#### Required task:
Extract each line below that contains the string "Expand", treating uppercase and lowercase as distinct.

#### The data:
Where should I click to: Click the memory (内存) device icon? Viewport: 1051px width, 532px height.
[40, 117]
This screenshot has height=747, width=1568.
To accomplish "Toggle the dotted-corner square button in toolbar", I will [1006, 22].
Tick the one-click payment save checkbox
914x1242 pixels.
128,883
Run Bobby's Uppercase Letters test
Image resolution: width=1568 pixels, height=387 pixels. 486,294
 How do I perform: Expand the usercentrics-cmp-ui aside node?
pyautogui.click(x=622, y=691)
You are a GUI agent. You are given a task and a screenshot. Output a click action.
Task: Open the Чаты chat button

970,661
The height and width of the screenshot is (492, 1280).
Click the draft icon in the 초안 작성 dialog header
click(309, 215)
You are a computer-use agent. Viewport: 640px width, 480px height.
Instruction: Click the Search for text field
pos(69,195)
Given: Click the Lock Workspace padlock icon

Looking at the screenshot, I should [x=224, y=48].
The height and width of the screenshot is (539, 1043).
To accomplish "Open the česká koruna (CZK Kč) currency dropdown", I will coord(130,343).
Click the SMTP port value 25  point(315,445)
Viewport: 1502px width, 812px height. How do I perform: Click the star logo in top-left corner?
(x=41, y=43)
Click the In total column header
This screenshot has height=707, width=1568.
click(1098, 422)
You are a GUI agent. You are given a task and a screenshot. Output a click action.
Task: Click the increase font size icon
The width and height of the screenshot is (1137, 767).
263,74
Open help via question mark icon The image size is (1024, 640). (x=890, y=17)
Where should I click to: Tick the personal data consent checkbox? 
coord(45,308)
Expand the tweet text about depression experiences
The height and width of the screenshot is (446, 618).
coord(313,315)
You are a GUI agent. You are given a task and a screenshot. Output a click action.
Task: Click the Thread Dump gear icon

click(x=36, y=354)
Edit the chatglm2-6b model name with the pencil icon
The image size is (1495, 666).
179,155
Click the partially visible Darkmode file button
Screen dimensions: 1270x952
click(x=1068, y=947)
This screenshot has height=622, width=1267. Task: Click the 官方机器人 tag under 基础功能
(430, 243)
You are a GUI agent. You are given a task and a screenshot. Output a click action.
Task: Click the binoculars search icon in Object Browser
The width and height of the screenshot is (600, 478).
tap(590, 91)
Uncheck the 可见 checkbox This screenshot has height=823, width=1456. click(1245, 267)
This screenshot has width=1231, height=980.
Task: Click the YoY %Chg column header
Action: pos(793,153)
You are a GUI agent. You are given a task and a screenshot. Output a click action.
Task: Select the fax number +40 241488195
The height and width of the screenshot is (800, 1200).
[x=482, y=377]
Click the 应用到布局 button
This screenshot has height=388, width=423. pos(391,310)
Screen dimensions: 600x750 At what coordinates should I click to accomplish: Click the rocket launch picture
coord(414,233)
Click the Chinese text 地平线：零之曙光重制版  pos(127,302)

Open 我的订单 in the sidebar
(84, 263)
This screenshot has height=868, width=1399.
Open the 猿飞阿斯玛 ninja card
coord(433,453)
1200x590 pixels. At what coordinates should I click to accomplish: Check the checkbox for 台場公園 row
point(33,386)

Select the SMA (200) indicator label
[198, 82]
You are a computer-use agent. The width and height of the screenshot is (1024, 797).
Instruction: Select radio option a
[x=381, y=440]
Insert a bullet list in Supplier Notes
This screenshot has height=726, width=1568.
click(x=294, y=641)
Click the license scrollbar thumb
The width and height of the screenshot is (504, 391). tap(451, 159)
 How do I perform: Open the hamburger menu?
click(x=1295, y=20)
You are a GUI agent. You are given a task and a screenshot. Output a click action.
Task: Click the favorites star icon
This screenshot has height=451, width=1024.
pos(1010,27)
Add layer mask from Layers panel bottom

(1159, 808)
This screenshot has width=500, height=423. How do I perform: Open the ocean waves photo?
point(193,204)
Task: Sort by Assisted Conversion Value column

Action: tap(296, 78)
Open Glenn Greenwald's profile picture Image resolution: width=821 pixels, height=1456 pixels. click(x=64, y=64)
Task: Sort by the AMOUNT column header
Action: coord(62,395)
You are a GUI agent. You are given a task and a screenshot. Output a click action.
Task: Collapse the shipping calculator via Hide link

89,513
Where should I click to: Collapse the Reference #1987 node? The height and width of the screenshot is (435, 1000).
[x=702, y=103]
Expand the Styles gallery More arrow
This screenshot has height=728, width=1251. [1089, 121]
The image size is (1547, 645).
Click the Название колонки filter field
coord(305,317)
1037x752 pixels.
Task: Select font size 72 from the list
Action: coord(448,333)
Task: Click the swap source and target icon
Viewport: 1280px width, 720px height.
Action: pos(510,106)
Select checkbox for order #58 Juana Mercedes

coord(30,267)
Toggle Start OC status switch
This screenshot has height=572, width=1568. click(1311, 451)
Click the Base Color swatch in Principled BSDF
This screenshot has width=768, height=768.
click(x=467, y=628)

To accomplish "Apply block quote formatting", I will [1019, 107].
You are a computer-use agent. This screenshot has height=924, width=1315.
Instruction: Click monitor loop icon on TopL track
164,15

#### Output for this task:
 How do I perform: Expand the usercentrics-cmp-ui aside node?
Expand the tweet text about depression experiences
Expand the Styles gallery More arrow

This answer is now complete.